-- Records for processing follows --

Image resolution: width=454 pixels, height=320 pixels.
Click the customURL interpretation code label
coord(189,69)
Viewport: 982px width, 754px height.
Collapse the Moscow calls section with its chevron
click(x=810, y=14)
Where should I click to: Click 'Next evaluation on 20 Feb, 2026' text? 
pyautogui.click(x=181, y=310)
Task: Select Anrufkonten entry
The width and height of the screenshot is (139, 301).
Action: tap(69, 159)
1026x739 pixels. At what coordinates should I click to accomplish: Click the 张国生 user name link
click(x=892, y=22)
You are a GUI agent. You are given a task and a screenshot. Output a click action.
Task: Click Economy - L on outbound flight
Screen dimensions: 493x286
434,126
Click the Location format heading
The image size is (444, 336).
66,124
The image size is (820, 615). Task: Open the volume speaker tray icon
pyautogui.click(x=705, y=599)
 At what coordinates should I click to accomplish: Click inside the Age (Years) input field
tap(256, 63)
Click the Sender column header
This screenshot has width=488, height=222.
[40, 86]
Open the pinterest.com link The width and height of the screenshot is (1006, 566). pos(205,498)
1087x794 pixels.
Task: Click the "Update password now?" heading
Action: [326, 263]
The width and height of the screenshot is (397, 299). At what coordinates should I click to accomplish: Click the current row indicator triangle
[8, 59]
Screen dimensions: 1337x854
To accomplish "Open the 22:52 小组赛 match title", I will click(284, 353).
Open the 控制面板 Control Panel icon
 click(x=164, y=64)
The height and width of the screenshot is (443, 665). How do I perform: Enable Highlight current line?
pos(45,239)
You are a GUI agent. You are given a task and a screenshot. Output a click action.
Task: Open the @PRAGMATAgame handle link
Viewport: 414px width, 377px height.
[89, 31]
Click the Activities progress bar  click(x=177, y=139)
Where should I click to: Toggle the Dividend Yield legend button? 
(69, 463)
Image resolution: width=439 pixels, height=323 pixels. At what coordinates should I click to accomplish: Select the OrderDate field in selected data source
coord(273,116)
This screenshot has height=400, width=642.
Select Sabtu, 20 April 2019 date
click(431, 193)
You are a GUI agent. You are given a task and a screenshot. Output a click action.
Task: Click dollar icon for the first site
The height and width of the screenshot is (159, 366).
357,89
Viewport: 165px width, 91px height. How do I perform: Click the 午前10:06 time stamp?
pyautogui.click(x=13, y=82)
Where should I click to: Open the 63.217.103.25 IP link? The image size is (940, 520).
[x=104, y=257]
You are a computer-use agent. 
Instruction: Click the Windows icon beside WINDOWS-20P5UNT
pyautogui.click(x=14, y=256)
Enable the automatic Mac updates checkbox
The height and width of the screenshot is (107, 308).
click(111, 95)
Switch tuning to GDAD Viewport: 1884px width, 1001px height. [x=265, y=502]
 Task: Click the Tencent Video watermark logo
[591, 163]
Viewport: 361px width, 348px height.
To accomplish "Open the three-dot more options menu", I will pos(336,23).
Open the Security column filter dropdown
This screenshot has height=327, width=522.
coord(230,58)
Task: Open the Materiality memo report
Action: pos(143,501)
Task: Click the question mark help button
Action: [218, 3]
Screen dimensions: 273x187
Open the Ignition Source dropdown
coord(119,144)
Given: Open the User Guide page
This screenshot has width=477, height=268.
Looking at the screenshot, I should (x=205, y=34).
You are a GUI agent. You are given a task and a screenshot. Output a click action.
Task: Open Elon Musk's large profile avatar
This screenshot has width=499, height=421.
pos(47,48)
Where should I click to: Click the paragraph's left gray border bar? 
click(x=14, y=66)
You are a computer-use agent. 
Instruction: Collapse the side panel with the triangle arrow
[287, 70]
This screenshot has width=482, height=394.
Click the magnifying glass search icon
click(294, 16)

-- Records for processing concluded --

Working through the records above, copy each one exactly.

- **Task solution**:
Image resolution: width=454 pixels, height=320 pixels.
Click the customURL interpretation code label
coord(189,69)
Viewport: 982px width, 754px height.
Collapse the Moscow calls section with its chevron
click(x=810, y=14)
Where should I click to: Click 'Next evaluation on 20 Feb, 2026' text? 
pyautogui.click(x=181, y=310)
Task: Select Anrufkonten entry
The width and height of the screenshot is (139, 301).
Action: tap(69, 159)
1026x739 pixels. At what coordinates should I click to accomplish: Click the 张国生 user name link
click(x=892, y=22)
You are a GUI agent. You are given a task and a screenshot. Output a click action.
Task: Click Economy - L on outbound flight
Screen dimensions: 493x286
434,126
Click the Location format heading
The image size is (444, 336).
66,124
The image size is (820, 615). Task: Open the volume speaker tray icon
pyautogui.click(x=705, y=599)
 At what coordinates should I click to accomplish: Click inside the Age (Years) input field
tap(256, 63)
Click the Sender column header
This screenshot has width=488, height=222.
[40, 86]
Open the pinterest.com link The width and height of the screenshot is (1006, 566). pos(205,498)
1087x794 pixels.
Task: Click the "Update password now?" heading
Action: [326, 263]
The width and height of the screenshot is (397, 299). At what coordinates should I click to accomplish: Click the current row indicator triangle
[8, 59]
Screen dimensions: 1337x854
To accomplish "Open the 22:52 小组赛 match title", I will click(284, 353).
Open the 控制面板 Control Panel icon
 click(x=164, y=64)
The height and width of the screenshot is (443, 665). How do I perform: Enable Highlight current line?
pos(45,239)
You are a GUI agent. You are given a task and a screenshot. Output a click action.
Task: Open the @PRAGMATAgame handle link
Viewport: 414px width, 377px height.
[89, 31]
Click the Activities progress bar  click(x=177, y=139)
Where should I click to: Toggle the Dividend Yield legend button? 
(69, 463)
Image resolution: width=439 pixels, height=323 pixels. At what coordinates should I click to accomplish: Select the OrderDate field in selected data source
coord(273,116)
This screenshot has height=400, width=642.
Select Sabtu, 20 April 2019 date
click(431, 193)
You are a GUI agent. You are given a task and a screenshot. Output a click action.
Task: Click dollar icon for the first site
The height and width of the screenshot is (159, 366).
357,89
Viewport: 165px width, 91px height. How do I perform: Click the 午前10:06 time stamp?
pyautogui.click(x=13, y=82)
Where should I click to: Open the 63.217.103.25 IP link? The image size is (940, 520).
[x=104, y=257]
You are a computer-use agent. 
Instruction: Click the Windows icon beside WINDOWS-20P5UNT
pyautogui.click(x=14, y=256)
Enable the automatic Mac updates checkbox
The height and width of the screenshot is (107, 308).
click(111, 95)
Switch tuning to GDAD Viewport: 1884px width, 1001px height. [x=265, y=502]
 Task: Click the Tencent Video watermark logo
[591, 163]
Viewport: 361px width, 348px height.
To accomplish "Open the three-dot more options menu", I will pos(336,23).
Open the Security column filter dropdown
This screenshot has height=327, width=522.
coord(230,58)
Task: Open the Materiality memo report
Action: pos(143,501)
Task: Click the question mark help button
Action: [218, 3]
Screen dimensions: 273x187
Open the Ignition Source dropdown
coord(119,144)
Given: Open the User Guide page
This screenshot has width=477, height=268.
Looking at the screenshot, I should (x=205, y=34).
You are a GUI agent. You are given a task and a screenshot. Output a click action.
Task: Open Elon Musk's large profile avatar
This screenshot has width=499, height=421.
pos(47,48)
Where should I click to: Click the paragraph's left gray border bar? 
click(x=14, y=66)
You are a computer-use agent. 
Instruction: Collapse the side panel with the triangle arrow
[287, 70]
This screenshot has width=482, height=394.
Click the magnifying glass search icon
click(294, 16)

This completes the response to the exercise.